Due October 25th, 2018 at noon

In this assignment, you will be building a sequence to sequence neural machine translation model.

Getting Started

You can get the starter code for this assignment here:

git clone https://github.com/thompsonb/601.468_HW4.git

In this assignment, you will be building a basic NMT model with attention. In the next assignment you will be creating extensions and adding speedups. Your next assignment will build upon this one.

This code is based on the tutorial by Sean Robertson found here. Students MAY NOT view that tutorial or use it as a reference in any way.

The Task

Your task is to implement this paper, which describes neural machine translation with attention. As in the paper, you should also write the visualization for the attention mechanism and discuss selected plots in your writeup.

The starter code for this assignment is written in PyTorch, a framework for neural networks.

INSTALL_NOTES.txt includes the instructions to install PyTorch inside a conda environment. We have provided instructions that are tested on the cs ugradx machine (which currently runs Fedora release 27). We have also tested this assignment on Ubuntu 14.04.

The primary file for this assignment is seq2seq.py Once you have installed PyTorch, you can view the arguments by running.

python seq2seq.py -h

The arguments have reasonable default values for training the initial system (e.g. the file paths to the data should not need to changed). You can inspect the defaults in the code.

One argument you should note is the load_checkpoint argument. This allows you to load in a model that was generated in a previous training run (which may be useful if you kill your training script part way through).

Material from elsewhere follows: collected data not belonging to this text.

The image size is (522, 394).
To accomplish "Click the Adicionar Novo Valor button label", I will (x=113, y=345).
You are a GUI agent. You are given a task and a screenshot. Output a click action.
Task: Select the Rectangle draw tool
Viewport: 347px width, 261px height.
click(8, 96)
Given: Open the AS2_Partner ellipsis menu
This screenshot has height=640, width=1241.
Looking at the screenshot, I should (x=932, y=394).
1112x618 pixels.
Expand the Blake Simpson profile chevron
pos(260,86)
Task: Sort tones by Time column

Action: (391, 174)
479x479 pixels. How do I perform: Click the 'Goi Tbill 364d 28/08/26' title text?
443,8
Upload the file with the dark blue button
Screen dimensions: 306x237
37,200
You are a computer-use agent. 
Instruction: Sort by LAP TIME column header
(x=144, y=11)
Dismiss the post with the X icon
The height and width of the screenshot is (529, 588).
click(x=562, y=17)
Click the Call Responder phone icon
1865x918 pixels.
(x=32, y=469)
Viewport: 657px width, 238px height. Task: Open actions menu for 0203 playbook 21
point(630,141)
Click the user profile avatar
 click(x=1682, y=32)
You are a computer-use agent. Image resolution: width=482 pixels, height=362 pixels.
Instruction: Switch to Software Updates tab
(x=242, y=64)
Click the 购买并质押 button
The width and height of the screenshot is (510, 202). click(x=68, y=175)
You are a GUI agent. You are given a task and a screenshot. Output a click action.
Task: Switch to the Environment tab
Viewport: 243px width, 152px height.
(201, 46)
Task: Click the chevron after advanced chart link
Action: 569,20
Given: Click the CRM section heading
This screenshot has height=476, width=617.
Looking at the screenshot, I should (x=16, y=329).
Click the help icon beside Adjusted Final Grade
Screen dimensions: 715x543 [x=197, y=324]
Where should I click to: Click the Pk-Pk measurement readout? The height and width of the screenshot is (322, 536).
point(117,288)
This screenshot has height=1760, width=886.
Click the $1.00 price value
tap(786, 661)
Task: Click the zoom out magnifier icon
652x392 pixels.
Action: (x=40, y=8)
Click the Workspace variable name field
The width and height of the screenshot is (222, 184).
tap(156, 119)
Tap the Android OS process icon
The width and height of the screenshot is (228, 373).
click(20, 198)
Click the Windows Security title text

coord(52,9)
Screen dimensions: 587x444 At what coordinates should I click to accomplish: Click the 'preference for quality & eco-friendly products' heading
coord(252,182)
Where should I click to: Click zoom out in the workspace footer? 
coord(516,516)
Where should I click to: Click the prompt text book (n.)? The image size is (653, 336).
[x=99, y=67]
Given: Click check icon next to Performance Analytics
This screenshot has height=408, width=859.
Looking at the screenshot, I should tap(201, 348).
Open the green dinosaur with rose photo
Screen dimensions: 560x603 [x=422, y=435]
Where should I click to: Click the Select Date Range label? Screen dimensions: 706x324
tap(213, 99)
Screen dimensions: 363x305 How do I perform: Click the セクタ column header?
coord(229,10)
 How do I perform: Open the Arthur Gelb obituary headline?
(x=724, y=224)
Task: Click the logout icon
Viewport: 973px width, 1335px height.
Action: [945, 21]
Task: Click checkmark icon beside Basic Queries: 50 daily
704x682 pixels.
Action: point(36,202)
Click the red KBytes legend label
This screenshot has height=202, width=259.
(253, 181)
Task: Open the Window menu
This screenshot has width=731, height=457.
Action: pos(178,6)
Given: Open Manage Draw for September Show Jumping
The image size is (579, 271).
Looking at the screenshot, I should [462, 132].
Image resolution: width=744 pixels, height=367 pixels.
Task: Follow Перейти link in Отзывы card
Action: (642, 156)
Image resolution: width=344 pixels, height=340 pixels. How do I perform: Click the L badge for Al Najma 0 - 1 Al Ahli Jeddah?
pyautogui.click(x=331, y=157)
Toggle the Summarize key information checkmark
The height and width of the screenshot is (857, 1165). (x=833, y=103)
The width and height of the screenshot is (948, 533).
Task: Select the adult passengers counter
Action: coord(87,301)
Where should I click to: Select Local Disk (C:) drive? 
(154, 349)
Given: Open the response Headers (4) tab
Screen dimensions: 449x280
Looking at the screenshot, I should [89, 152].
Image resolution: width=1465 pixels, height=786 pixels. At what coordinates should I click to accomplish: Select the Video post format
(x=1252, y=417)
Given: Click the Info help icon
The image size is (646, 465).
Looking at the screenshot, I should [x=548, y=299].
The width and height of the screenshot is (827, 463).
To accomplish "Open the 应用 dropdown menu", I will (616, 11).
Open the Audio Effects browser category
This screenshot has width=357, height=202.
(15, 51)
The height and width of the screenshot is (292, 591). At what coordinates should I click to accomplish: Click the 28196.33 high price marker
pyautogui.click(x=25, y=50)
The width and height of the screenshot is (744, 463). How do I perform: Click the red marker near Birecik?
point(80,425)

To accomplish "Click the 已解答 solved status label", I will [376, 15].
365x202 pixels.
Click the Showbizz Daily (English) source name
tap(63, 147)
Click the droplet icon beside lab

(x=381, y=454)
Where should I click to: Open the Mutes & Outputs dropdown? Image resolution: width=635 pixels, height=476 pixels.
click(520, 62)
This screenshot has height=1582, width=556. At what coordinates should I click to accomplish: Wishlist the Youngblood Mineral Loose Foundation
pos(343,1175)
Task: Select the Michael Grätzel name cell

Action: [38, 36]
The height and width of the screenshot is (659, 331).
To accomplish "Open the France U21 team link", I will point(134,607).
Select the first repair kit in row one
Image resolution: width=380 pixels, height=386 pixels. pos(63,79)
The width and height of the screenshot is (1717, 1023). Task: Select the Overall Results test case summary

The portions of the code you will need to fill in are denoted by “** YOUR CODE HERE **”. Further instructions and references are also in the provided code.

Ground Rules

  • This code is based on the tutorial by Sean Robertson found here. Students MAY NOT view that tutorial or use it as a reference in any way.
  • Don’t wait till the last minute, this assignment is longer than the previous.
  • You can work in independently or in groups of up to three, under these conditions:
    1. You must announce the group publicly on piazza.
    2. You agree that everyone in the group will receive the same grade on the assignment.
    3. You can add people or merge groups at any time before the assignment is due. You cannot drop people from your group once you’ve added them. We encourage collaboration, but we will not adjudicate Rashomon-style stories about who did or did not contribute. 1. You must submit one assignment per group on Gradescope, and indicate your collaborators once you upload the files.
  • You must turn in three things to Gradescope:
    1. Your translations of the entire testset. You can upload new output as often as you like, up until the assignment deadline. Your translated file must be named translations.
    2. Your code, uploaded to Gradescope.
    3. A clear, mathematical description of your algorithm and its motivation written in scientific style, uploaded to Gradescope. This needn’t be long, but it should be clear enough that one of your fellow students could re-implement it exactly. This should also include some analysis of your attention visualization.
  • You may not use (and should not need) any other data than what we provide. Neural machine translation software including (but not limited to) OpenNMT, AWS Sockeye, or Marian, is off-limits. You may of course inspect these systems if it helps you understand how they work. But be warned: they are generally quite complicated because they provide a great deal of other functionality that is not the focus of this assignment. If you aren’t sure whether something is permitted, ask us.